Używam na co dzień wszystkich trzech produktów i komfort gogli PS to jedyna przewaga, reszta jest lepsza na Vive mimo, że na papierku faktycznie lepiej wypada produkt Sony, jeśli chodzi o odświeżanie i matrycę.
Zapominasz jeszcze o trackingu i mapowaniu przestrzeni za pomocą vive'owych kamerek, kamera od PS4 nie ma w ogóle startu i nie pograsz komfortowo w 360 stopniach.
Fakt, że Vive wymaga sporo miejsca, ale jak się ma, to można sobie zmapować obszar do 8x8 metrów, niezła rzecz.
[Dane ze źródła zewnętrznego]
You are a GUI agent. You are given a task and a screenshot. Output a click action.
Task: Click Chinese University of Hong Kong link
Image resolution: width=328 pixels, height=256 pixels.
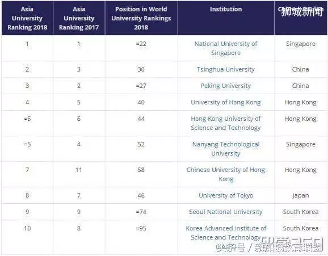[x=226, y=174]
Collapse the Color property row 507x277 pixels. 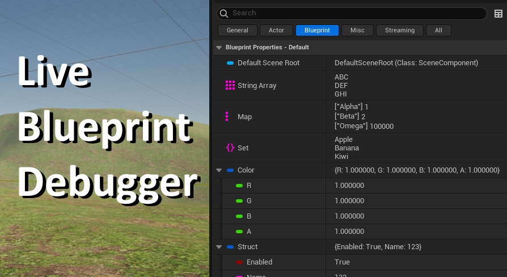[219, 170]
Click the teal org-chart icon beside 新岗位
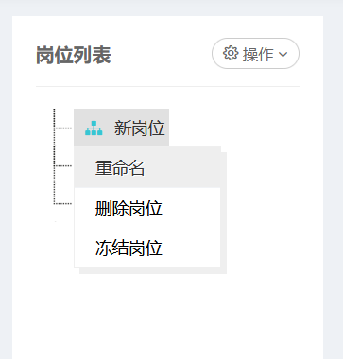The image size is (343, 359). 94,128
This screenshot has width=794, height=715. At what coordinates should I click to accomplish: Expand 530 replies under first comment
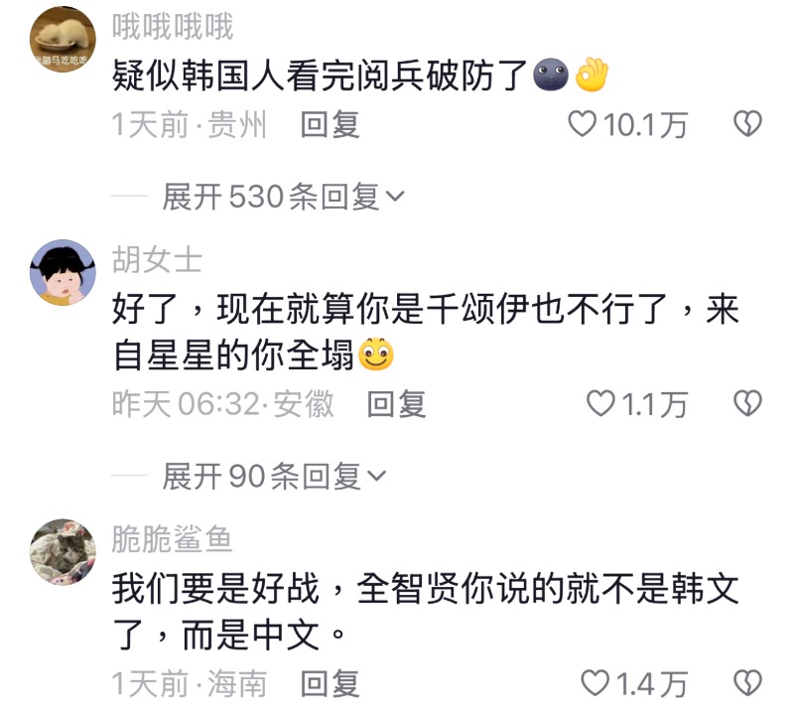(x=283, y=197)
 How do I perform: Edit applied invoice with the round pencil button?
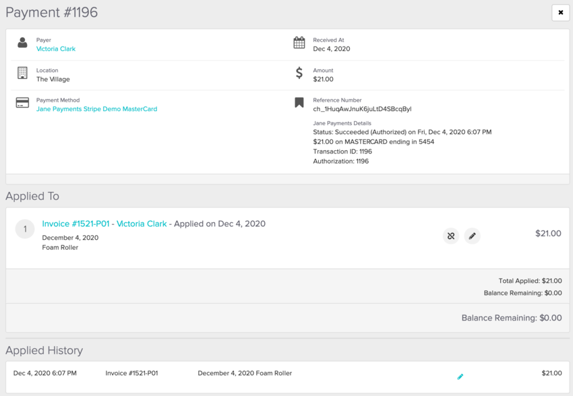point(472,236)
Co do tej minimalnie niższej rozdziałki, to różnica jest jak pomiędzy HD i SubHD, czyli faktycznie nie robi zbytnio. Rozdzielczość we wszystkich goglach jest moim zdaniem za niska.
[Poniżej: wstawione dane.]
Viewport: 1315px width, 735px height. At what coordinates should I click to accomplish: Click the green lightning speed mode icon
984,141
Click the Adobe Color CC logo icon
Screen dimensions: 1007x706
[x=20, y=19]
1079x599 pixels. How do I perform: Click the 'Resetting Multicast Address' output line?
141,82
A kontrolery robią połowę roboty w VR, zapewniam Cię.
PS VR to fajny produkt za swoją cenę, ale jednak Vive, o ile ma się miejsce i dobrego kompa (a ludzie nie jarający się mocarnymi komputerami raczej nie są targetem), jest obecnie najlepszym i najbardziej zaawansowanym produktem w tej kategorii.
Ogólnie dla mnie najsłabiej wypada Oculus, bo jest za drogi jak na to co oferuje w porównaniu z konkurencją.
Swoje wrażenia opieram na kilku miesiącach niemal codziennego obcowania z Oculusem, Vive i PS VR.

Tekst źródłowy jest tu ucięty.